● Given problem
How many of the lines below contain the string "Instruction"? Reply with the number alone.
--- start of Records supplied ---
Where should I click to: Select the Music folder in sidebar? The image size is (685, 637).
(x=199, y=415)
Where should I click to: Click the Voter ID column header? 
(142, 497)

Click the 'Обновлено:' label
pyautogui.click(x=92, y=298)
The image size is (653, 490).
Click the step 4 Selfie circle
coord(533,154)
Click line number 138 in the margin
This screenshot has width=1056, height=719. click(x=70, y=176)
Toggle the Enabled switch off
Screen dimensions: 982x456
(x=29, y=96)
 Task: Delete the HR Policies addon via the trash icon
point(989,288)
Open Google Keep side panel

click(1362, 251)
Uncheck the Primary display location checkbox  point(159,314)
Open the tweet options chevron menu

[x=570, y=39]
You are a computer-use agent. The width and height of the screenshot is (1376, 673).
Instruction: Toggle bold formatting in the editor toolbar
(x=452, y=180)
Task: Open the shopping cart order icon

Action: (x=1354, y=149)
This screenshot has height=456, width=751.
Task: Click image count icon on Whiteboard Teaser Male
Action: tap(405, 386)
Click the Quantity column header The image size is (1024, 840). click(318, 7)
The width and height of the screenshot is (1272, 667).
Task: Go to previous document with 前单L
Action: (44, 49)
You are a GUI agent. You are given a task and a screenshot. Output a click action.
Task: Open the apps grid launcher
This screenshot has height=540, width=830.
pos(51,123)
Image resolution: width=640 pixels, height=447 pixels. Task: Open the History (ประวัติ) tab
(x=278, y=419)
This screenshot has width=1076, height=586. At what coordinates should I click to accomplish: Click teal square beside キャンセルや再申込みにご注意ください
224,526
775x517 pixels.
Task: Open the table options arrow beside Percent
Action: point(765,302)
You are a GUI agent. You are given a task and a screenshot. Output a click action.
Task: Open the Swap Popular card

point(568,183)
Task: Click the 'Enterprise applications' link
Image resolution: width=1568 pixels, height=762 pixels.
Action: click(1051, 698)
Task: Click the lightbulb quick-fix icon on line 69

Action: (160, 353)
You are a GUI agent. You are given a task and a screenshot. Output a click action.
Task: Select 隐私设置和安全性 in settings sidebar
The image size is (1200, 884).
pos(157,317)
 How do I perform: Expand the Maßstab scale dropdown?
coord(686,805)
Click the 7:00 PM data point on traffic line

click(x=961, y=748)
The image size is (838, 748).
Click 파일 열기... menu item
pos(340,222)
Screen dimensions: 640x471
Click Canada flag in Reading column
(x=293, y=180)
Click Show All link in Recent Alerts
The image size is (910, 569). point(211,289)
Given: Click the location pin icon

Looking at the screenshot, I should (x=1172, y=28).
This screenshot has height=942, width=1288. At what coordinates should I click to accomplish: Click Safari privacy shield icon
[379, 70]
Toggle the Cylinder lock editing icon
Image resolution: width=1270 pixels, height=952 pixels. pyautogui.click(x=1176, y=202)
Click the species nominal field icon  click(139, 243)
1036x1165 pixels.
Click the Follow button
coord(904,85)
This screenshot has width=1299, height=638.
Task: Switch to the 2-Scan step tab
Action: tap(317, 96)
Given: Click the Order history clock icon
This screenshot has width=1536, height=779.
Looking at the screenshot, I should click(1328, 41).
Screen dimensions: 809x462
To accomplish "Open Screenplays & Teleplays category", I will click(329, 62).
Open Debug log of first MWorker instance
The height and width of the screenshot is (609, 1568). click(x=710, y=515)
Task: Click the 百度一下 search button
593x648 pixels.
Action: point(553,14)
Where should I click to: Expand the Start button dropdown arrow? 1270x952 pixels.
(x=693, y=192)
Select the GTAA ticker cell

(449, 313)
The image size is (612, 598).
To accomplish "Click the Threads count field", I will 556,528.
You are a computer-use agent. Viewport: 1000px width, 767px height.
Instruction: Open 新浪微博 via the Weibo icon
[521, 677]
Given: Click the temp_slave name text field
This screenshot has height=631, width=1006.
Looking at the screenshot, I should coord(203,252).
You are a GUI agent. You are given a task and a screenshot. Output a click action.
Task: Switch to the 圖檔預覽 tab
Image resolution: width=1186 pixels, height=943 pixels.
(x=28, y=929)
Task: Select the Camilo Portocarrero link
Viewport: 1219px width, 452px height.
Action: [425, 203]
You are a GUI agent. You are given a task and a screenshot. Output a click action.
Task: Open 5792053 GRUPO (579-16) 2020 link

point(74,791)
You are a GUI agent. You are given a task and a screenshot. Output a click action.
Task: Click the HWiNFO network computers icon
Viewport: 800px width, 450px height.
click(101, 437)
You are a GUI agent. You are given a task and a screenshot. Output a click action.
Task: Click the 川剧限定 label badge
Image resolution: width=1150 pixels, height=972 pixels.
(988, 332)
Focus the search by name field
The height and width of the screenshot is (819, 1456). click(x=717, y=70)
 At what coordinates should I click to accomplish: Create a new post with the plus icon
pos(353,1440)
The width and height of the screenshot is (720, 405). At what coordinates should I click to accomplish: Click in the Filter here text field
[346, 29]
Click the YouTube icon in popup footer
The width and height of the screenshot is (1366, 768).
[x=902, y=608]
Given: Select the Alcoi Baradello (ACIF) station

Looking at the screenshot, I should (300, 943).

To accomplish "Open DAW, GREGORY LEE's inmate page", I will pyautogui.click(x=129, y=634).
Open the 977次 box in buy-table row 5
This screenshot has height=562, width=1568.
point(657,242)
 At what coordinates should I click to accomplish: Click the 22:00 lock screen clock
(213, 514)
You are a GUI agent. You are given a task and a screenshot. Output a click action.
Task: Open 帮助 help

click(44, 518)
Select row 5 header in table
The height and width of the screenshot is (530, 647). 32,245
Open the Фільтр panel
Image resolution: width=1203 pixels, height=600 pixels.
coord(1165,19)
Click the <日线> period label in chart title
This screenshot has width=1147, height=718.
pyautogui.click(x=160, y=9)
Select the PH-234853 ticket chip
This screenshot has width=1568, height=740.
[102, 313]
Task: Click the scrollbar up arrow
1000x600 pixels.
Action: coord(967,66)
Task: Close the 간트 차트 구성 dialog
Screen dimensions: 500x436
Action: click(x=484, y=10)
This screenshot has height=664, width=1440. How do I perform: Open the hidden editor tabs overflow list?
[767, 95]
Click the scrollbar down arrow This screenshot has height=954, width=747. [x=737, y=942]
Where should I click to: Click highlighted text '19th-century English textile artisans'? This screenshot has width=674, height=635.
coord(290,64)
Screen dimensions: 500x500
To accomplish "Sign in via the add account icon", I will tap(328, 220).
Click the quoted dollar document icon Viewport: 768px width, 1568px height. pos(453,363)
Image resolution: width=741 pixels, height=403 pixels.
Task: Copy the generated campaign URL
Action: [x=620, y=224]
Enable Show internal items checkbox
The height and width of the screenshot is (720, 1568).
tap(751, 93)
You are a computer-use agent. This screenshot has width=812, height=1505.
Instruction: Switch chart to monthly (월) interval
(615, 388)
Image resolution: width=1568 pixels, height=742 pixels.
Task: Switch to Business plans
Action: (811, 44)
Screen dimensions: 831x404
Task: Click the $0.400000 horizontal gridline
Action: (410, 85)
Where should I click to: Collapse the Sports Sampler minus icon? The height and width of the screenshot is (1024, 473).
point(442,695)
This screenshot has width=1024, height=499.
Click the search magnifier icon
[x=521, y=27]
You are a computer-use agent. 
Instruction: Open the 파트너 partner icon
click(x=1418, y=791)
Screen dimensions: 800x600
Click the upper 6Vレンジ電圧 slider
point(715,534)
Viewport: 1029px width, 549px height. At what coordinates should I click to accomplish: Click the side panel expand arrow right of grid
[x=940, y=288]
--- end of Records supplied ---
● Result for this task
4